Abstract
Introduction For adolescents and young adults (AYA) with sickle cell disease (SCD), successful pediatric to adult care transition is crucial for continuity of care. Among AYA who took longer than six months to establish adult care, there was a higher rate of hospitalization and morbidity. Moreover there is a steep decline in adult practice retention after 12months of first adult visit. The Memphis Trans-Institutional Transition to Adult Care program, a collaboration between St. Jude and Methodist Hospitals, begins at age 13 years and continues until age 25 years, and supports individuals with SCD who transitioned from pediatric to adult care. In January 2022, we started a quality improvement (QI) project with a global aim of improving our pediatric to adult transferal rate and ultimately adult practice retention. 85%.

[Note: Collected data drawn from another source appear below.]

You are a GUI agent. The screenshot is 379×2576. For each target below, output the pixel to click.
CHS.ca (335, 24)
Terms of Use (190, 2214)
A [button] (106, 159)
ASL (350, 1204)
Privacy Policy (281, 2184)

Methods To establish a baseline, we reviewed the pediatric to adult transfer and retention rates of SCD youth (ages 18-20) between January 2017 to August 2021. We defined the appropriate time to establish care as within 6 months of leaving the pediatric practice and retention was defined as being engaged with an adult provider within the first year after transition from pediatric care. We also implemented a clinic wide patient survey of 13 questions aimed at understanding barriers to engagement. Institutional IRB approved this study with a waiver of consent from participants.
Results 174 individuals >18yo, 75(43%) females and 99 (57%) males, transitioned from St Jude to Methodist since 2017. Of those, 88% established adult care within 6 months from completion of pediatric care, with 73% remaining in adult care at 1 year and 55% at 2 years after initiating adult care. 81 individuals completed our patient survey aimed at understanding the barriers to clinic retention. 96% of patients felt it was important to make their appointment. The most cited reason for making it difficult to come to appointments included transportation (36%) with 24% of this citing dependency on parents or friends for transportation. Other commonly cited reasons included: health concerns such as being in pain or being sick/admitted to the hospital (22%); conflicts with school/work (10%) and forgetting about the appointment (16%). While most (68%) stated that the insurance provided transportation was easy to use, 32% did share this as a barrier to clinic follow up. Unfortunately, not many respondents disclosed reasons why the insurance provided transportation was a barrier; only 4 individuals responded and reported that their mobile application did not work or that the transportation itself took too long or did not show up at all. Surprisingly, most patients (80%) did not prefer telehealth as an option and would rather an in-person appointment.
Conclusion While our pediatric to adult transferal rate is high, there is a steep decline in clinic retention at 24months after the initial transfer. Barriers to consistent follow-up include transportation with most patients depending on friends or family members. A potential option for these patients may be insurance provided transportation, however, reasons for not using this option should be explored further. Interestingly, many patients in the AYA age group did not prefer telehealth as an option. This is consistent with published by the Department of Health and Human Services in the 2021-2022 National Survey Trends in Telehealth Utilization showing low rates of telehealth use among AYA individuals. The reason behind this remains underexplored. One may hypothesize that AYA prefers a more interpersonal approach to their care, favoring the conventional patient-physician-medical team approach. Despite this, however, telehealth remains an important tool for a SCD provider who aims to provide care to patients who may not have reliable transportation, other conflicts or even those who may live in rural areas. We believe that this observation should be explored further to ultimately improve the overall continuity of care.